Expectations are an extremely powerful force in determining, or even forecasting, how successful you can be. Whether it’s a one-time event in your life or long-term career goals, expectations play a very commanding role. The expectations that are placed on you have a direct influence on your performance and thus, on your outcome. This phenomenon that suggests when expectations are placed on others they will act in ways that make the behavior likely to occur, is known as the Pygmalion Effect.

Think back to your family traditions, traditions that were instilled in you by imitation on setting goals. The belief you have of yourself, of the type of person you are, plays a particular role that inevitably generates self-expectations. These expectations can make you believe you’re a winner or that you’re a loser because they have the power to motivate you to achieve more or make you unhappy.

If you believe yourself to be a loser due to failed expectations, these beliefs often stem from how you respond to your mistakes or failures. If, when you make a mistake or experience a setback you keep repeating the scenario over in your mind, blaming yourself for it, dwelling on it, telling your friends and colleagues… you end up creating even more negative mental images.

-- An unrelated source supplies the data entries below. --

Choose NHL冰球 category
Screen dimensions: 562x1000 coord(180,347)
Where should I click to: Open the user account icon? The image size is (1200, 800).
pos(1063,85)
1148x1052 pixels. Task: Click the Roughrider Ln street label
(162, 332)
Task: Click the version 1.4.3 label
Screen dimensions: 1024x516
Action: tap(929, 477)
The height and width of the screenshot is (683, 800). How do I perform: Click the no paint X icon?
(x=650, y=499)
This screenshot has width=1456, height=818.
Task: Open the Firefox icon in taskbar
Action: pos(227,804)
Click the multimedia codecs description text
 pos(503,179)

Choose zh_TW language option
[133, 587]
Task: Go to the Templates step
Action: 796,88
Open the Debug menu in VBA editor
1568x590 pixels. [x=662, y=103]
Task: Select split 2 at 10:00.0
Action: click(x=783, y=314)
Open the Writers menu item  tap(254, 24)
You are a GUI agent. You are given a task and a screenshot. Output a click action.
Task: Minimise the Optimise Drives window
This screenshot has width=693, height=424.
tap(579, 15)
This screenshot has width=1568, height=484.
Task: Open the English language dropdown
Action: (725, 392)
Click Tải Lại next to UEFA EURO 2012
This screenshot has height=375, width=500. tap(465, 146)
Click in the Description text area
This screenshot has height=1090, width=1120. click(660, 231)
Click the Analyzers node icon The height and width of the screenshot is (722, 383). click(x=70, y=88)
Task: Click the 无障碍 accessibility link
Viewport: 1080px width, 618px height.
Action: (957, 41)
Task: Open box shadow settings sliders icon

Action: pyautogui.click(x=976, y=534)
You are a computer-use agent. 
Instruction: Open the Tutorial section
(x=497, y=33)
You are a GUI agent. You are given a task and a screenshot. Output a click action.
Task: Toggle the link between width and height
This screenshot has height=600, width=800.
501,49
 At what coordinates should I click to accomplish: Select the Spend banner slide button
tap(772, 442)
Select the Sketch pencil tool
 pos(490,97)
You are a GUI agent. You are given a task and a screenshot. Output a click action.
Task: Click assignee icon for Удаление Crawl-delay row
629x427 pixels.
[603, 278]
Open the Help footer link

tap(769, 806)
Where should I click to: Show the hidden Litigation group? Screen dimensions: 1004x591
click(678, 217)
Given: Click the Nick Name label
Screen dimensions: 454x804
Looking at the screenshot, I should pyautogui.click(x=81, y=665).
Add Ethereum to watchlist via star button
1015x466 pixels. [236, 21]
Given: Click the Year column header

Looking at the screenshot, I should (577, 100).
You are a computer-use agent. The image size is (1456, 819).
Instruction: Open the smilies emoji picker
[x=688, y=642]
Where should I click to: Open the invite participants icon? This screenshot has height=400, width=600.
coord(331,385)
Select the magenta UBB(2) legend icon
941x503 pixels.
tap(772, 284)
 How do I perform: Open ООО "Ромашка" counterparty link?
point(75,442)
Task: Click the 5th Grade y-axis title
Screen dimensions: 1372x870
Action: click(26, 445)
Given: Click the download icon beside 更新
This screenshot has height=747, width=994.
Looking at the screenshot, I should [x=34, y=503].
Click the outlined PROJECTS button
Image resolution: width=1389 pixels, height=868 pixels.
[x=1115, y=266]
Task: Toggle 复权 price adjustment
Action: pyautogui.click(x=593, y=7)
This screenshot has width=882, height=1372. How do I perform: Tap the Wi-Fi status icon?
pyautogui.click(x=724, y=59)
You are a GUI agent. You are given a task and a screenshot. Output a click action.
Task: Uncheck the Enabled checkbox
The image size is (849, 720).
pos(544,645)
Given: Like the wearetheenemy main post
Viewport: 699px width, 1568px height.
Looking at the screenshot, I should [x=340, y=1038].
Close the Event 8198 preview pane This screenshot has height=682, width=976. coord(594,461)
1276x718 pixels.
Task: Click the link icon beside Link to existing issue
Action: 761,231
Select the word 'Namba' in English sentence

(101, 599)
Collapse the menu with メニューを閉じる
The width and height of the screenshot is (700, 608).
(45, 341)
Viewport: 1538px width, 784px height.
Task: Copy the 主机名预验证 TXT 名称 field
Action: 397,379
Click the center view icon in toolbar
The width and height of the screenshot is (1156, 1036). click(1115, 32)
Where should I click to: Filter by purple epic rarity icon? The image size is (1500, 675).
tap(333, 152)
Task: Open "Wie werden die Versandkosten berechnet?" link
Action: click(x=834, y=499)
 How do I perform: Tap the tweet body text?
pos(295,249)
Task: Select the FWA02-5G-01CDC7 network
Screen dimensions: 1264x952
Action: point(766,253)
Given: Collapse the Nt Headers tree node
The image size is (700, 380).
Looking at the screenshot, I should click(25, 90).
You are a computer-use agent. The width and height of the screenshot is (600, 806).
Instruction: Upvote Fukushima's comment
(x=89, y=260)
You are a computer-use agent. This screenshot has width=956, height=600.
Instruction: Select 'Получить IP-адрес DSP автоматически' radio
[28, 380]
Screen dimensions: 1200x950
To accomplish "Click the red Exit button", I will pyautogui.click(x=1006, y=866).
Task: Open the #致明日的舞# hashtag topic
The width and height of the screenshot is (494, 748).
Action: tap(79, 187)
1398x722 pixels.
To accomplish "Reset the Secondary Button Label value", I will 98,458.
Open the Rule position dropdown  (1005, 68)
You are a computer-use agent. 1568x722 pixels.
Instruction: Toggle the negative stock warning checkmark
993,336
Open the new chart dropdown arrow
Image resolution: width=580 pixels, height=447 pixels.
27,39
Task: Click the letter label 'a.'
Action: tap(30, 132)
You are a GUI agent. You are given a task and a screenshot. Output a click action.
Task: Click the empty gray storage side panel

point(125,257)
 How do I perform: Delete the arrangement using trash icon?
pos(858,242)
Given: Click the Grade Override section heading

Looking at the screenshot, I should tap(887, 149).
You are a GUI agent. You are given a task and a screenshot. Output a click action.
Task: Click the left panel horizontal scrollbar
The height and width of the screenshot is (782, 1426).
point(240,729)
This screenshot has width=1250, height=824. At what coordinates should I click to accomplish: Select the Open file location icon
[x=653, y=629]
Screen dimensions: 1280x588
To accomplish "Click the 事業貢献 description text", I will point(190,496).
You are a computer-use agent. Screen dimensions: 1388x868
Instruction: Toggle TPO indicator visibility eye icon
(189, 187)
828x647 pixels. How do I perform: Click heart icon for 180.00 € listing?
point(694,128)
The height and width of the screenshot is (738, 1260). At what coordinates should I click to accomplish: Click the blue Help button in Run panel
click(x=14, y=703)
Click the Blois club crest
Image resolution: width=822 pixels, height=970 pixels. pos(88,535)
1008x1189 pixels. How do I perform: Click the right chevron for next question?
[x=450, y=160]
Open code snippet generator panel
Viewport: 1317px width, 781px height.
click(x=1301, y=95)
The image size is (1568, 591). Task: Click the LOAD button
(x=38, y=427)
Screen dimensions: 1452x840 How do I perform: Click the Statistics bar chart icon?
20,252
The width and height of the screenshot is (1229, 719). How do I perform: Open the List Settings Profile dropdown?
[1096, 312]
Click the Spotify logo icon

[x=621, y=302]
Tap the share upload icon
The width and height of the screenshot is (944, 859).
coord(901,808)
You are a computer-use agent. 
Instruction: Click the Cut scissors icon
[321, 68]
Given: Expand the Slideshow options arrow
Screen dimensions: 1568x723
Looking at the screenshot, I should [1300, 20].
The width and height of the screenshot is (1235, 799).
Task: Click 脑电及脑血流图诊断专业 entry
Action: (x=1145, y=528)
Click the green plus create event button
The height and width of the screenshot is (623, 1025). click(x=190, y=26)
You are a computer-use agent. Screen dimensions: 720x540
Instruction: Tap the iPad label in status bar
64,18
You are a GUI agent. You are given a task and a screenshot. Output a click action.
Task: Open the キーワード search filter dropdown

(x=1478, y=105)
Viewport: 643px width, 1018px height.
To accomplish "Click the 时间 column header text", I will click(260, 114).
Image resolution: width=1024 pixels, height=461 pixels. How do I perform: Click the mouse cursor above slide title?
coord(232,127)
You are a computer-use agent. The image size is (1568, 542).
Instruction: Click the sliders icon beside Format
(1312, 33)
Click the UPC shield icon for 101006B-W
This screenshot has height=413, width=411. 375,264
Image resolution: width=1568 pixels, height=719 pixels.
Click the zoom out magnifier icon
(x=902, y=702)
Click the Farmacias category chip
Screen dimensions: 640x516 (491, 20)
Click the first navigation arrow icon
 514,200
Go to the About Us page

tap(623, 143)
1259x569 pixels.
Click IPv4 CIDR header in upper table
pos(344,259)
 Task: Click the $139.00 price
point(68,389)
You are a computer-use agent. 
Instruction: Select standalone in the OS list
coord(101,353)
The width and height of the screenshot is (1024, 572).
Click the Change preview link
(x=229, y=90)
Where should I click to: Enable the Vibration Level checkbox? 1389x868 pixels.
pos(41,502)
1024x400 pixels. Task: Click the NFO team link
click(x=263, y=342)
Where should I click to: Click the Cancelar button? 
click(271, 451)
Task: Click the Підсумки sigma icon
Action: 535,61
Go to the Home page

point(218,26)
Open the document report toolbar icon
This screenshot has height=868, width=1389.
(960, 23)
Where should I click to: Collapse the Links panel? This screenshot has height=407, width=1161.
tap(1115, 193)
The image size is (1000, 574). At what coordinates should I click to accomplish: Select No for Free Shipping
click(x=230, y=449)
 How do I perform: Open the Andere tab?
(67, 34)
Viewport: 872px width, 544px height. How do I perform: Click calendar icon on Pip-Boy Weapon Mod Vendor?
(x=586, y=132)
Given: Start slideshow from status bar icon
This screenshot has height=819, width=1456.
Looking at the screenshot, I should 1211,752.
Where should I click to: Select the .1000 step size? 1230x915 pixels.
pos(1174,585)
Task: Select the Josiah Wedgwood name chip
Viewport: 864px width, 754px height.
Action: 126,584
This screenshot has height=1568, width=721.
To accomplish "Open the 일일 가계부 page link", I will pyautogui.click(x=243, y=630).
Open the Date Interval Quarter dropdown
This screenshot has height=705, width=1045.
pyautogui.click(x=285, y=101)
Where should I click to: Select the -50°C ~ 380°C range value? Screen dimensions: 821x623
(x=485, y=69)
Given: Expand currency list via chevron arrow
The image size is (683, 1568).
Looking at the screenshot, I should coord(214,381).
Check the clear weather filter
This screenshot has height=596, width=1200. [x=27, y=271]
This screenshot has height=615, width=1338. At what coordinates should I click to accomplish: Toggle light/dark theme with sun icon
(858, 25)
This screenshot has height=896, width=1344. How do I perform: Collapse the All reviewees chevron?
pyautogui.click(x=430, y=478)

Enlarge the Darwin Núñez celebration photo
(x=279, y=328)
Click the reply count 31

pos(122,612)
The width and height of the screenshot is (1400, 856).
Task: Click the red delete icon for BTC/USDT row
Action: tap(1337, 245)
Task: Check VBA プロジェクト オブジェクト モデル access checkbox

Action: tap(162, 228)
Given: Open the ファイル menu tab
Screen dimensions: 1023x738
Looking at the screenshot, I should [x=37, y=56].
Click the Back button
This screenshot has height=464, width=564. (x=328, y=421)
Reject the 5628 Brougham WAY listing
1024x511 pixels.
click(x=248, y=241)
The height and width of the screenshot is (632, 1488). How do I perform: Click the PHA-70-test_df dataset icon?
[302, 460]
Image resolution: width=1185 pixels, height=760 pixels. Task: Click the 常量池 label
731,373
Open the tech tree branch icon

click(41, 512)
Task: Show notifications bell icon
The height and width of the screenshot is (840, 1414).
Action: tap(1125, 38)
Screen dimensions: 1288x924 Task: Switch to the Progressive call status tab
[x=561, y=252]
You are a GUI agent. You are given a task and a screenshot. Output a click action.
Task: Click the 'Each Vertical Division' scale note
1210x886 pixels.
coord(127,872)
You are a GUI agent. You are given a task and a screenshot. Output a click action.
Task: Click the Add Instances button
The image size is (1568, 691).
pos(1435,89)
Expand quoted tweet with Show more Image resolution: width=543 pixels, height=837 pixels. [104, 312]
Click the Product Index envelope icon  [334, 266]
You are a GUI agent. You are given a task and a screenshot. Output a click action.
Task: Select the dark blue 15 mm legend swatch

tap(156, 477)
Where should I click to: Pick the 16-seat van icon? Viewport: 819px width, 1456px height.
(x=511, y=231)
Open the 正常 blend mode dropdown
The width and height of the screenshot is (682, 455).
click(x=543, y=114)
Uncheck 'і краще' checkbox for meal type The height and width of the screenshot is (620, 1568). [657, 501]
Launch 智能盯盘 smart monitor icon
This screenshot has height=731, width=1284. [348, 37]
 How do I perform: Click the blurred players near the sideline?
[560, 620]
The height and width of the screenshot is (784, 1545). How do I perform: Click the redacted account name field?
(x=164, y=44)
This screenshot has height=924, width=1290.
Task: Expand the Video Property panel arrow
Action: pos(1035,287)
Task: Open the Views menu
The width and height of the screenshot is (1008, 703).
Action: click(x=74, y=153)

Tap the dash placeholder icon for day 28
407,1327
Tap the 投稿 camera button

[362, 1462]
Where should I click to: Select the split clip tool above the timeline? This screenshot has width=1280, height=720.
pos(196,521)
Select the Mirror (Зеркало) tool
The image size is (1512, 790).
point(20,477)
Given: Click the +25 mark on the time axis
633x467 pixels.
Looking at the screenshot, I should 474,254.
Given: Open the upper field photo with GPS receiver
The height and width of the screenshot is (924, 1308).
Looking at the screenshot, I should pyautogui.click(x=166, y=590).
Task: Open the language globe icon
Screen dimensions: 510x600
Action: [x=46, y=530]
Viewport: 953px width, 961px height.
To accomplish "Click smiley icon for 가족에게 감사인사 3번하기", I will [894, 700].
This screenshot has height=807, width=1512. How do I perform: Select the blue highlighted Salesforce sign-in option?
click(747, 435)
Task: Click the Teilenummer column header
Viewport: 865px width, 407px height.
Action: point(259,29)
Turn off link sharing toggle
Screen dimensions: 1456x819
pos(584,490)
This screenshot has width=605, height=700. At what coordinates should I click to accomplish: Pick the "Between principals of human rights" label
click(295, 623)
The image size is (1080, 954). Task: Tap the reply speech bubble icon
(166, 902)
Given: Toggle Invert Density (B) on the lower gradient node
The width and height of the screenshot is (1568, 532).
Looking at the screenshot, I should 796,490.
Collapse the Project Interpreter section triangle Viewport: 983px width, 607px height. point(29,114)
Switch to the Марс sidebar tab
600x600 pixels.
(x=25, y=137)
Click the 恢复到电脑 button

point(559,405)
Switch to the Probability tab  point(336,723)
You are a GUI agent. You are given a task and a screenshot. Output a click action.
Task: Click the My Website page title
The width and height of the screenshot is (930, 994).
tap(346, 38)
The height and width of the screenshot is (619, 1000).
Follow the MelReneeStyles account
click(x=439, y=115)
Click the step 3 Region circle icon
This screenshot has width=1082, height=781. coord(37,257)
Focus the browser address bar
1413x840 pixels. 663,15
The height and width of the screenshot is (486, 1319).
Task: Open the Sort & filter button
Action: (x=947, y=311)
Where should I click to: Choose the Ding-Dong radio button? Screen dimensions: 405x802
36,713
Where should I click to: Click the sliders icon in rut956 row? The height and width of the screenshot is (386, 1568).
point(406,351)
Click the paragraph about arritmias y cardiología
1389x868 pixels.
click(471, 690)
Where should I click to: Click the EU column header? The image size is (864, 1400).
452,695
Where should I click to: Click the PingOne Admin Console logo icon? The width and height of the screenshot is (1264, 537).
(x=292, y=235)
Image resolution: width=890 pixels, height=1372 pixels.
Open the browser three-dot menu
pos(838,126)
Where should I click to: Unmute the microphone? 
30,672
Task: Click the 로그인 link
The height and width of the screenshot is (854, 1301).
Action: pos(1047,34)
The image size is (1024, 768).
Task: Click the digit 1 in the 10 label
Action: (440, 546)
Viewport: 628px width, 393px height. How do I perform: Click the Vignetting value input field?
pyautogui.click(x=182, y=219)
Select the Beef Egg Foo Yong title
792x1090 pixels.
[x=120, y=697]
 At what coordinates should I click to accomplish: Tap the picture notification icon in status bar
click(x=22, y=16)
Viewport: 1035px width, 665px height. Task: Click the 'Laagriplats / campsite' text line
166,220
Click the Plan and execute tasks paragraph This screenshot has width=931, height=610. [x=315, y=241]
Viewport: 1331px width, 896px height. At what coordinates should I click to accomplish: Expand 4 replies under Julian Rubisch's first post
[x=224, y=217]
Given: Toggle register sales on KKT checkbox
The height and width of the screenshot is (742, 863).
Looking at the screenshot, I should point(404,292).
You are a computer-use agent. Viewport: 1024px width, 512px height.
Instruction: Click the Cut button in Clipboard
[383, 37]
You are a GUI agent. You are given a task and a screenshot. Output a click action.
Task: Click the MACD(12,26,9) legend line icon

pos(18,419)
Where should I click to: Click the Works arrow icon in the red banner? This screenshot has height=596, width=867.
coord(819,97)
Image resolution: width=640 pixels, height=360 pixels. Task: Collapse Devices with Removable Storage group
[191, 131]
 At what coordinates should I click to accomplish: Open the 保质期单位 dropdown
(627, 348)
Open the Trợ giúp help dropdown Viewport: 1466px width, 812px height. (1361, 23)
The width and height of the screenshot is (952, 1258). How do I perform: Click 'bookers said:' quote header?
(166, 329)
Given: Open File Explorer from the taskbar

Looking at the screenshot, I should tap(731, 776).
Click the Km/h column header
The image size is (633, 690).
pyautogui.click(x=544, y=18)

On the other hand, self-awareness of positive expectations can replace those negative mental images and reward your nervous system with an energized feeling. According to Edward E. Jones, a psychologist at Princeton University, “our expectancies not only affect how we see reality but also affect the reality itself.”

People who have expectations placed upon them by authority figures often show significantly greater gain in performance and achievement. The Pygmalion effect is by no means any sort of magical inspiration, but rather a way for leaders to act differently in regards to the learner. For example, a weightlifter will naturally try to outdo his or her rival if they have positive expectations placed on them from their trainer. Unique self-perceptions provided by a leader can intuitively empower you and prompt you to focus on achieving your goals.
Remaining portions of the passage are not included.